DOCUMENT SEGMENT:
Canvas Image Support Research
This note started as research on how OpenAgent could support Obsidian Canvas images with Codex. It now also records the first implemented pass so future work can distinguish shipped behavior from still-open follow-ups.
Implemented status
OpenAgent now supports Canvas image files in the main Obsidian flow.
What works today:
- selected Canvas image file nodes are preserved as
selectionContext.imageFiles - the daemon sends them to Codex as real
localImageinput items - image-only selection can start a new thread
- a single selected text node can pull connected or grouped image file nodes in as implicit context
- image-only turns send no synthetic wrapper prompt text
- text plus image turns keep the text prompt raw and send the image separately
- the OpenAgent panel now shows selected images in the conversation area
What still remains follow-up work:
- dedicated automated smoke for
follow-up text node + implicit connected image - richer panel behavior such as larger previews, zoom, or multiple attachment layouts
- optional compatibility fallback if a future runtime rejects the preferred
localImageshape
Short answer
Right now, Codex does not receive image data from Canvas in OpenAgent.

DATA ENTRIES:

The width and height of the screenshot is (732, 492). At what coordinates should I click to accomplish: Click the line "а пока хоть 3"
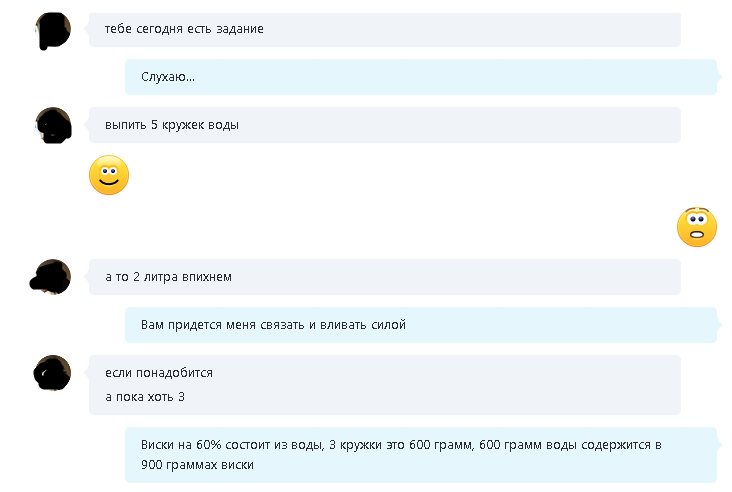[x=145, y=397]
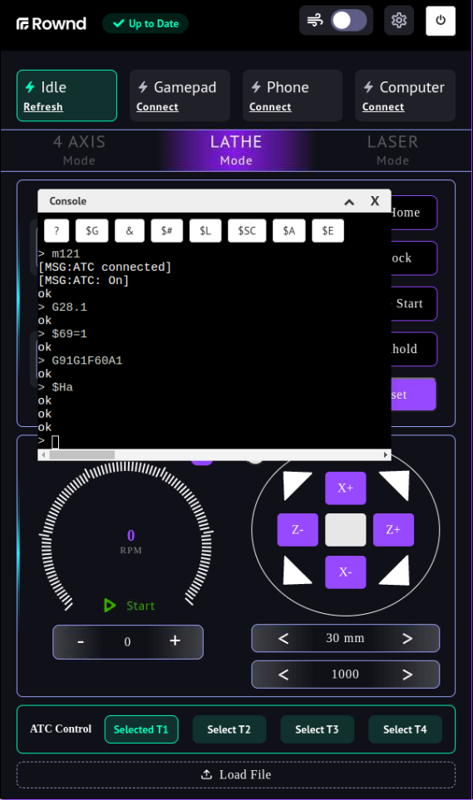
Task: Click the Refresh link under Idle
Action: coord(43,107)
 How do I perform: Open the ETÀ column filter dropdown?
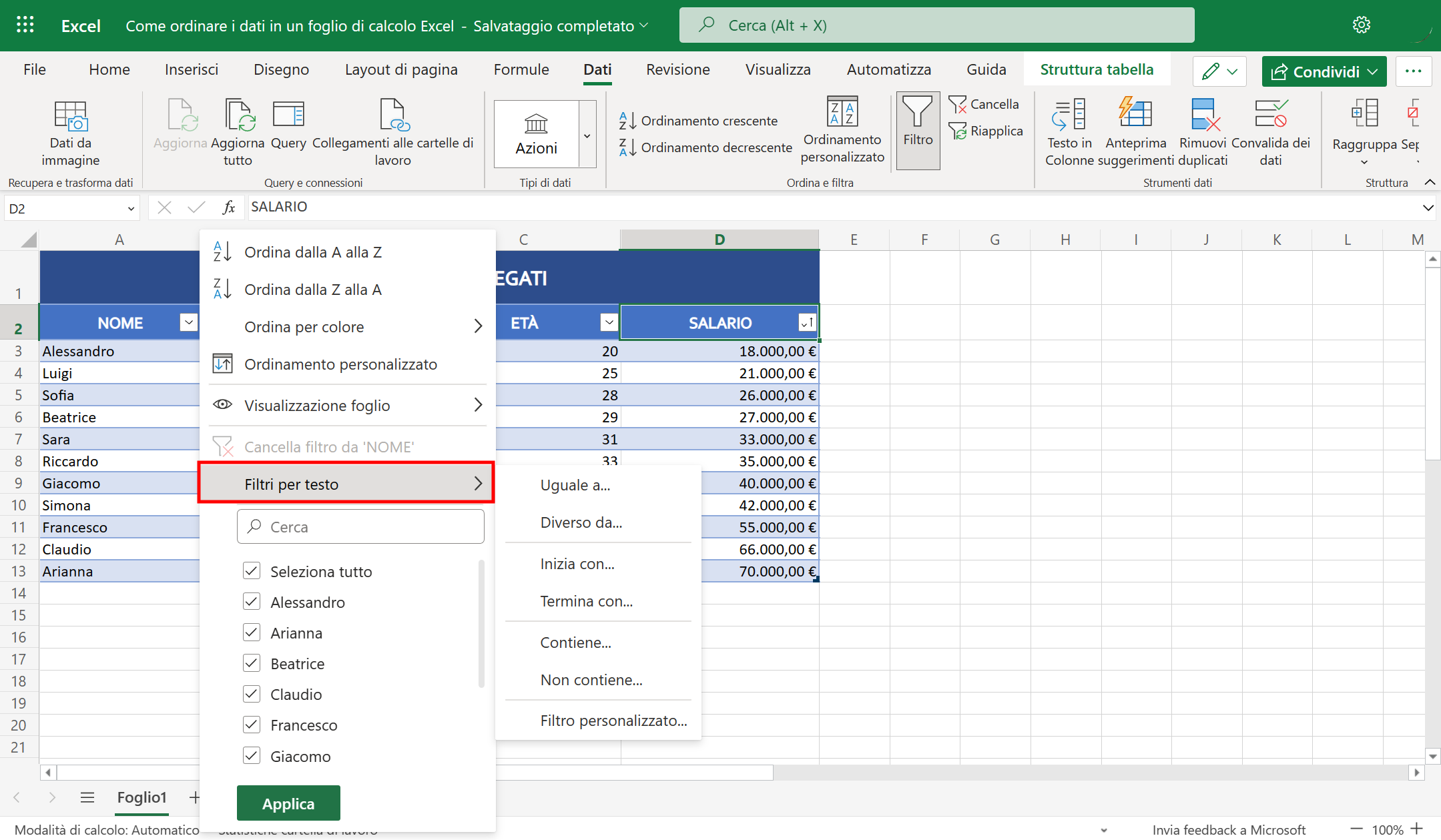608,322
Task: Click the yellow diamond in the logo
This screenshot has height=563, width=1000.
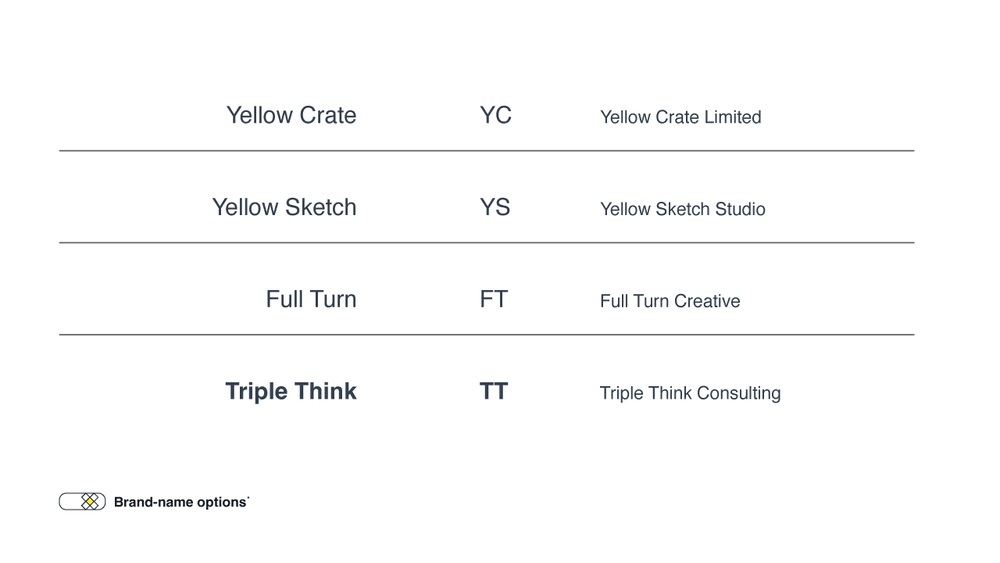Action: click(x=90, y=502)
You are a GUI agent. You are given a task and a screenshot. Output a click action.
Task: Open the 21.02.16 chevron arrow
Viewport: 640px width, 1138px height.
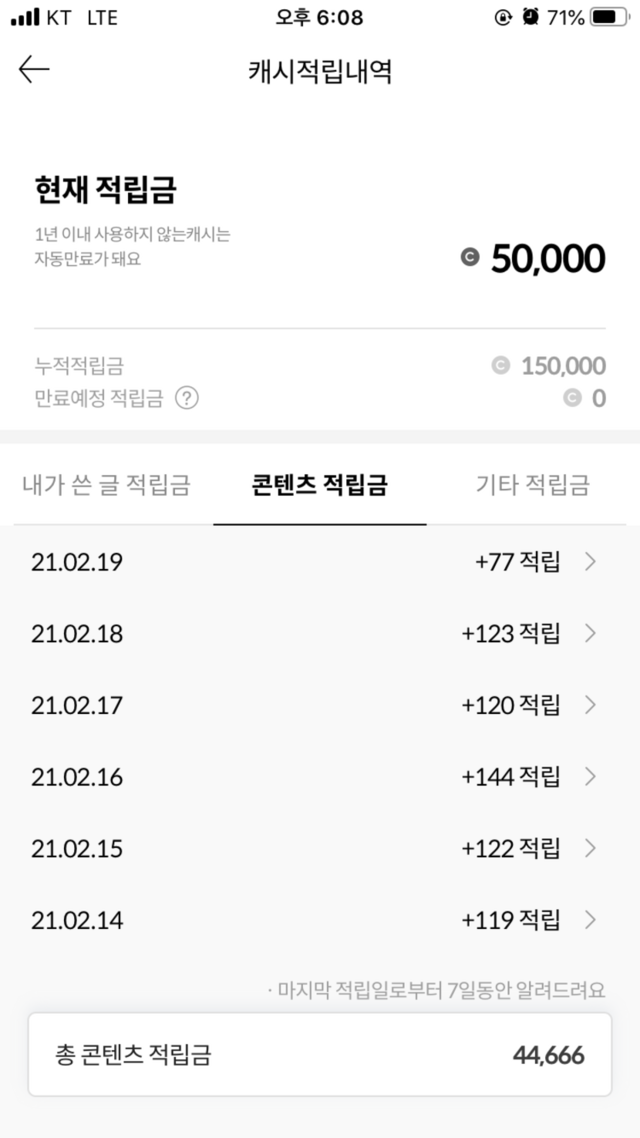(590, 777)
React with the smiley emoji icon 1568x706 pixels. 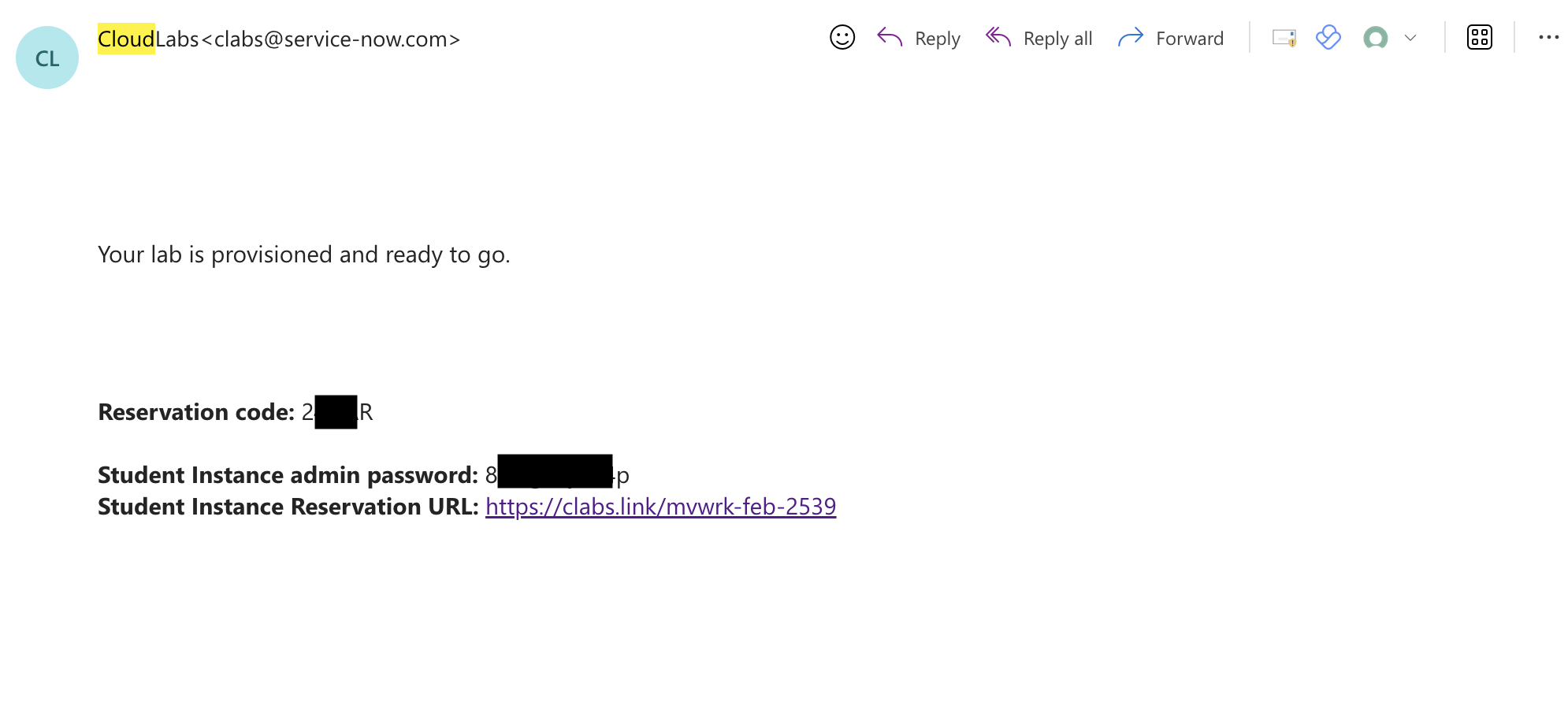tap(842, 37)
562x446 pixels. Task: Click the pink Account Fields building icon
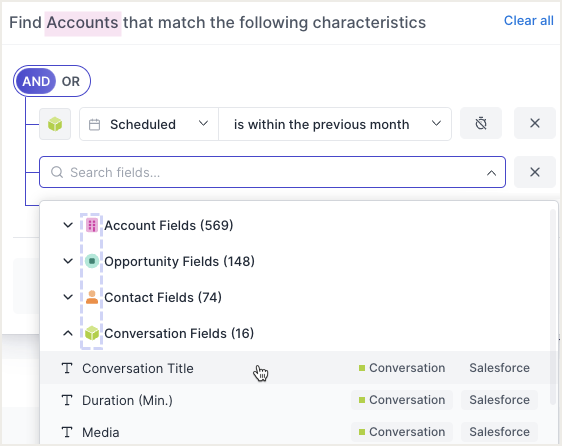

EXERCISE TASKS:
1) Please copy the Canvas image support note word for word, from "Canvas Image Support" to "from still-open follow-ups.".
2) Find each line in the entries that contains the word "width" and reproduce those lines in full.
The text and the entries have nothing to do with each other.

SOLUTIONS FOR EACH TASK:
1)
Canvas Image Support Research
This note started as research on how OpenAgent could support Obsidian Canvas images with Codex. It now also records the first implemented pass so future work can distinguish shipped behavior from still-open follow-ups.

2)
The width and height of the screenshot is (732, 492). At what coordinates should I click to accomplish: Click the line "а пока хоть 3"
This screenshot has height=563, width=1000.
Viewport: 640px width, 1138px height.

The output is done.